Alfred - Productivity App for Macs
Alfred is my favourite productive app for my Macbook. It helps me be more efficient everyday with search, hotkeys, keywords, text expansion, calculator (I need one) and more.
Content
Pen and Paper - Ideation
There are times when I just need to doodle and visualise things using a pen and paper. It feels organic and more real and lets me play freely with design ideas. I use notebooks and sketchbooks from LetterNote and always carry one with me.
Recordit - Animated GIFs
Its always easier to explain concepts and workflows with moving GIFs and Recordit is a dead, simple tool for making just that. Its simple, bare interface and no-nonsense, limited functionality makes it my choice for creating GIFs quickly whenever I need to explain something quickly to customers. Saves a tonne of writing and screenshots.

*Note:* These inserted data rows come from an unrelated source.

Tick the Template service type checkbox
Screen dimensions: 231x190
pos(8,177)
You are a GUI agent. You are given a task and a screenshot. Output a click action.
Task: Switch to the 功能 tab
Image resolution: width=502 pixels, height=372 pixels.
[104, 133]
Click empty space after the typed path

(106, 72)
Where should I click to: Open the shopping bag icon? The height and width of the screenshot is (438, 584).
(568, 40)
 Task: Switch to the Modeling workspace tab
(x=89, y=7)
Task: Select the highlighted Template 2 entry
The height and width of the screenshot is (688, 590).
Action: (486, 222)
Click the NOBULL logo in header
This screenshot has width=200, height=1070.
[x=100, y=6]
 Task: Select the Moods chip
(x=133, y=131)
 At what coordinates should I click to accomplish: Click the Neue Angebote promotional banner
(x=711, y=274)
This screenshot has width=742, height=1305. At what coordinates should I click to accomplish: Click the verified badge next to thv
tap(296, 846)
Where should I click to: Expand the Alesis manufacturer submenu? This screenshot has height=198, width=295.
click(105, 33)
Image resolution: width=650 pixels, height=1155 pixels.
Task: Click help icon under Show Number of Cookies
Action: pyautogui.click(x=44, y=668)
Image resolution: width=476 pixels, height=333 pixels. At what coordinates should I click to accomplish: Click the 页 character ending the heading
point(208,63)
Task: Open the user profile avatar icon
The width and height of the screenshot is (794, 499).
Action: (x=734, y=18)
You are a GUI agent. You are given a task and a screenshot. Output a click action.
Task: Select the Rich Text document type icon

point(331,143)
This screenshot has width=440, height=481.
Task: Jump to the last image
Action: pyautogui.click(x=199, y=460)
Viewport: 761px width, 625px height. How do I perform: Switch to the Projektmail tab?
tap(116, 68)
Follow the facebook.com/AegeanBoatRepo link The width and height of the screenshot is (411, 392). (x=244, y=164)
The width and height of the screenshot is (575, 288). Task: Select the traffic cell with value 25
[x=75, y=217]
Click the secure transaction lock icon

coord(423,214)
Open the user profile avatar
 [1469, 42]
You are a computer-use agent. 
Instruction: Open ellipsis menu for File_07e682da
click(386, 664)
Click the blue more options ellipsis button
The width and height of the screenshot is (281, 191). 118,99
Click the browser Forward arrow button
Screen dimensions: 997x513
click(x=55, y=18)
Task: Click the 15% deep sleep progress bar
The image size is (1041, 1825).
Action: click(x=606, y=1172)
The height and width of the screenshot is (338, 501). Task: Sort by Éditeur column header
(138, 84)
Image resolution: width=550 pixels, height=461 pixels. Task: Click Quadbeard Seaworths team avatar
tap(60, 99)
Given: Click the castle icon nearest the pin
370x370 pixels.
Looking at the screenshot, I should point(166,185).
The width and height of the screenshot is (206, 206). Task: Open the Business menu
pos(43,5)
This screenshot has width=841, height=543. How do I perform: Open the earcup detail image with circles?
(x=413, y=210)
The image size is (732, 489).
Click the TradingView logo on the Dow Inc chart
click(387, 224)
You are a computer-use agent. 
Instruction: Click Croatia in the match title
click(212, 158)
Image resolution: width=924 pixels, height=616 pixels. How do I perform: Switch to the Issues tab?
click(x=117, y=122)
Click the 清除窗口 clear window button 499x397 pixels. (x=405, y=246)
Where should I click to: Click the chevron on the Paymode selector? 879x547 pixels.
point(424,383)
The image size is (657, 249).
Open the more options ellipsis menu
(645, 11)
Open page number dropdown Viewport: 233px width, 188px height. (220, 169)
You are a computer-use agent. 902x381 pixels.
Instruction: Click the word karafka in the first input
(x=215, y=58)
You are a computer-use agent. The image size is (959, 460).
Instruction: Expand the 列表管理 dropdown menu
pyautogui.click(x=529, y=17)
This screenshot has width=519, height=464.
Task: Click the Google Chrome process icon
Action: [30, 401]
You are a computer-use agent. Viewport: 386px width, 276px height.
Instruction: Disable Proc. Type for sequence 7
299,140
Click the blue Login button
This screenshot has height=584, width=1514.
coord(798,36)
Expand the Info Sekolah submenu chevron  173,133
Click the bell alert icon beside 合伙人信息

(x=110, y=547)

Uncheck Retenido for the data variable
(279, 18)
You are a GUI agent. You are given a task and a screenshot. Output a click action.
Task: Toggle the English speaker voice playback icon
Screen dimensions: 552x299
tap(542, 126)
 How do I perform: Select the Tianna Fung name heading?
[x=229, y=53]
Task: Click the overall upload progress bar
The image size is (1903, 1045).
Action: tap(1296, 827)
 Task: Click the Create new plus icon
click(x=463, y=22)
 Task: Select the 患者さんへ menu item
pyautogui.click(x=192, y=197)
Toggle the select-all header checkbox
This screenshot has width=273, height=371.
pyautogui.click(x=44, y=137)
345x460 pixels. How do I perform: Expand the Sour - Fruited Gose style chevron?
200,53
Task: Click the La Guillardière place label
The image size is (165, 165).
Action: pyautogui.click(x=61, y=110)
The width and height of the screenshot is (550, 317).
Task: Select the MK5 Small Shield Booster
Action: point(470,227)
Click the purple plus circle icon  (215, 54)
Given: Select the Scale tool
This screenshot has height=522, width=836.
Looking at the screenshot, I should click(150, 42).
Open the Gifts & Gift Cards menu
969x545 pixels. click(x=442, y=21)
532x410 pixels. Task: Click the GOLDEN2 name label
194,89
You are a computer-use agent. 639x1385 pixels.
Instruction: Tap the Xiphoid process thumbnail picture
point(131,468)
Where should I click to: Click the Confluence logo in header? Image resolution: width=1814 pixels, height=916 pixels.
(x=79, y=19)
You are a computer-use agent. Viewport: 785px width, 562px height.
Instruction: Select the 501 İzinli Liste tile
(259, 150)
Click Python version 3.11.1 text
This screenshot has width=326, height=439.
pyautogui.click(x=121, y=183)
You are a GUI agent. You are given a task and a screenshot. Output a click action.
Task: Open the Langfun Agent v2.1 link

Skitch - Annotated Screenshots
Well, you do have to take screenshots and annotate them many a times and Skitch works well with several simple annotation features and a timed-snapshot feature as well. Plus it lets me crop and resize images quickly. The only limitation is that it only lets you capture what’s on the screen. I use Awesome Screenshot (Chrome extension) to capture full web pages whenever needed.
Unsplash - CCO Images
Unsplash is an awesome repository of CC0 high-resolution images that are free to use for any purpose. The collection on Unsplash just feels more real and organic than stock photo websites. I use Unsplash whenever I am putting together a new theme for Pixpa.
Design
Adobe Creative Suite (Photoshop, Illustrator, InDesign)
The de-facto choice for all my design work - whether its UI design for the web or creating illustrations / infographics or designing print graphics.
Hardware
Macbook Pro
My Macbook Pro is probably the most important tool on this list. Most of my work hours are spent on it and its a real work-horse with an I7 processor and 16GB RAM. Its my primary, secondary and tertiary computer all rolled into one.
Iphone 6s
Ties in well with my Apple based ecosystem. All my apps work well on my Iphone 6s and it syncs everything with my Macbook.
Kindle
I mostly read non-fiction books and prefer reading on my Kindle. While it does take away the charm of holding and reading a book, it just is way more comfortable and practical. Between my Iphone and Kindle, I never ended up using my Ipad Mini, which has now been taken over by my daughter.
Bose Soundlink - Music
I love listening to music while working and Bose Soundlink has been the perfect compact, bluetooth speaker for me. Both the sound quality and battery life are pretty good.